(DATA RECORDS Opens)

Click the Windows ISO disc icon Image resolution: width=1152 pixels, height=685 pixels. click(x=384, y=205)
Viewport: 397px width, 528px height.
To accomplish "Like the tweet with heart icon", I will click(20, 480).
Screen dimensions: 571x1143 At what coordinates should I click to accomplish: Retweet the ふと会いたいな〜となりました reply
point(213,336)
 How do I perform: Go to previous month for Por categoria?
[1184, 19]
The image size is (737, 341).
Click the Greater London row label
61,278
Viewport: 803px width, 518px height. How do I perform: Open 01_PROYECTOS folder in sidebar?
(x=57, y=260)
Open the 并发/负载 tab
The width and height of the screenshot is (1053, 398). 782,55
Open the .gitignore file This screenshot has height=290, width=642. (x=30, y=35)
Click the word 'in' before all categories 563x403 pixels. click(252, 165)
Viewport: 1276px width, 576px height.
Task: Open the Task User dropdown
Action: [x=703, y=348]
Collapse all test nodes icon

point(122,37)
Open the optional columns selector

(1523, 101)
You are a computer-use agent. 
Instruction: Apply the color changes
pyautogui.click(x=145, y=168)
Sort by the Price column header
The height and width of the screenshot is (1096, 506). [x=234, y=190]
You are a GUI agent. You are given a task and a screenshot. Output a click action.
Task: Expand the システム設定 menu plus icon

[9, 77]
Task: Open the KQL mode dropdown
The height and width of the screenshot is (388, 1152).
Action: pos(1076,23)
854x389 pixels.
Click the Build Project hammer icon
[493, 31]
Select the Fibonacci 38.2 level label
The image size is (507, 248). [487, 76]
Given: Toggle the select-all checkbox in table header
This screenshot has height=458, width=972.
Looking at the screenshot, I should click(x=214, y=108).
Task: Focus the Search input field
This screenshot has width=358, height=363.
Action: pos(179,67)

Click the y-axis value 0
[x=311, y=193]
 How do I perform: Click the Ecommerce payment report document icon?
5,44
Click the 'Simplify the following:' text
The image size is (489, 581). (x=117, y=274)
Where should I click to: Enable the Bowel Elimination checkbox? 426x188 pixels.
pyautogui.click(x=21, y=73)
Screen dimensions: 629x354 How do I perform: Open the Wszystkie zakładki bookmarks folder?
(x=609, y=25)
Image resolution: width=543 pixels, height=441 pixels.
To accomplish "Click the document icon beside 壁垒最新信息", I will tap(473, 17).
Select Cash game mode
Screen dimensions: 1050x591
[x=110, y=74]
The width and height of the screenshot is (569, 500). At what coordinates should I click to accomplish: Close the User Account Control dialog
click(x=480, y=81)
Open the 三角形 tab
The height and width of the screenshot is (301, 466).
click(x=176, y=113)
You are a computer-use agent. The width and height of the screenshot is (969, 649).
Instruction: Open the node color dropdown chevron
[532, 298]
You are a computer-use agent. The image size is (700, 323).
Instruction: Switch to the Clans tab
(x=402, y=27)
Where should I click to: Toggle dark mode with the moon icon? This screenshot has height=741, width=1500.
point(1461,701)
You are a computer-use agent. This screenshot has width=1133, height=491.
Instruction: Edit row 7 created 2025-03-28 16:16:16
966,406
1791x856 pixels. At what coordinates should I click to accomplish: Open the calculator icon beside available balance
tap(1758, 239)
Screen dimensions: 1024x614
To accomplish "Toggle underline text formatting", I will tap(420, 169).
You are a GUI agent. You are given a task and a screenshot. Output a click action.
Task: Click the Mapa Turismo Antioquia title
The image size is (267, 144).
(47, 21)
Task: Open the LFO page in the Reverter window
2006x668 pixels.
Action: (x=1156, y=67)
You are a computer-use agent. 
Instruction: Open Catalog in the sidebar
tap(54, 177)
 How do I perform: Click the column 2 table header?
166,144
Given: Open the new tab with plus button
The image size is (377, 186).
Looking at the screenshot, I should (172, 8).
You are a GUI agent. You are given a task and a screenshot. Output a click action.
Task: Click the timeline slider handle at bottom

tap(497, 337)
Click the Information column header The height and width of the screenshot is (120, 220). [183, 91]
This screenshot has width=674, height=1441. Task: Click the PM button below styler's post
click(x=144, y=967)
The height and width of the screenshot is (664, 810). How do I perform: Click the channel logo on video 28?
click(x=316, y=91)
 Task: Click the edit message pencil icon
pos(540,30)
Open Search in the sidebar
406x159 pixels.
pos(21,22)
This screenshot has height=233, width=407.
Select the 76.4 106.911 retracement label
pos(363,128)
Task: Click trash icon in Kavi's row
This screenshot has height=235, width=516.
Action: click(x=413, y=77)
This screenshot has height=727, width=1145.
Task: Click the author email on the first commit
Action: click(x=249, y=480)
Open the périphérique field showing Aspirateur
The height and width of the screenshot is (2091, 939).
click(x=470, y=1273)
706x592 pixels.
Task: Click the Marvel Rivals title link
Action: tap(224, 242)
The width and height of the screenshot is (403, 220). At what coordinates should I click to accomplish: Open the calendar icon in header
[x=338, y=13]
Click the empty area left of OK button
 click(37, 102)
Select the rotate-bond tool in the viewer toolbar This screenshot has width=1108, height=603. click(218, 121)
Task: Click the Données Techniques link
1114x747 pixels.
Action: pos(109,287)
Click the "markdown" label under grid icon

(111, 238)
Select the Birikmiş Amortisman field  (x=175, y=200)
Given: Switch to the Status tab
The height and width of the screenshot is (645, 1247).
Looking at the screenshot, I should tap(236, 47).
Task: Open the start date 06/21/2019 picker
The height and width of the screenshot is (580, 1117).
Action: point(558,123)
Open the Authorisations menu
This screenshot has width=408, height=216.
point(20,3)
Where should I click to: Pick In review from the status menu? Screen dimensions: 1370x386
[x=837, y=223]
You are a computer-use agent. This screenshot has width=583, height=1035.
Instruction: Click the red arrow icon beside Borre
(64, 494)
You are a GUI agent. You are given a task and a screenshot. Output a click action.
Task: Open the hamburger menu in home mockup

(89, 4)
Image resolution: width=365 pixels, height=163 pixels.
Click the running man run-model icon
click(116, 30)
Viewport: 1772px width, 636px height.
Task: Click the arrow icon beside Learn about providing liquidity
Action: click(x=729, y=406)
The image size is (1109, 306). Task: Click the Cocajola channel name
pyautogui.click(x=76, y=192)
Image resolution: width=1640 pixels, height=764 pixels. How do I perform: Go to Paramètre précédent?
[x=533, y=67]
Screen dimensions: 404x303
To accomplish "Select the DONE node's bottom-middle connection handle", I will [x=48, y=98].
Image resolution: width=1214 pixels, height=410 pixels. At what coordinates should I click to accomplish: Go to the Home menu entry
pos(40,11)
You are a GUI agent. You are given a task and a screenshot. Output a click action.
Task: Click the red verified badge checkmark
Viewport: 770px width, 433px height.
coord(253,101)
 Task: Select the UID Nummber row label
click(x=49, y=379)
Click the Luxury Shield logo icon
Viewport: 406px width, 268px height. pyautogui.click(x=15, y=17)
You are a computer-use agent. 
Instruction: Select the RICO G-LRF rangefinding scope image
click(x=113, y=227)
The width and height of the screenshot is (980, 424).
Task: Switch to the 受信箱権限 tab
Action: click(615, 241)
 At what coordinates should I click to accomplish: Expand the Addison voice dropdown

(DATA RECORDS Closes)

Using the entries above, give back exactly the line containing "Instruction: Click the", the line containing "Image resolution: width=365", and every line between them, and nothing else.

▸ EXERCISE ANSWER:
Instruction: Click the red arrow icon beside Borre
(64, 494)
You are a GUI agent. You are given a task and a screenshot. Output a click action.
Task: Open the hamburger menu in home mockup

(89, 4)
Image resolution: width=365 pixels, height=163 pixels.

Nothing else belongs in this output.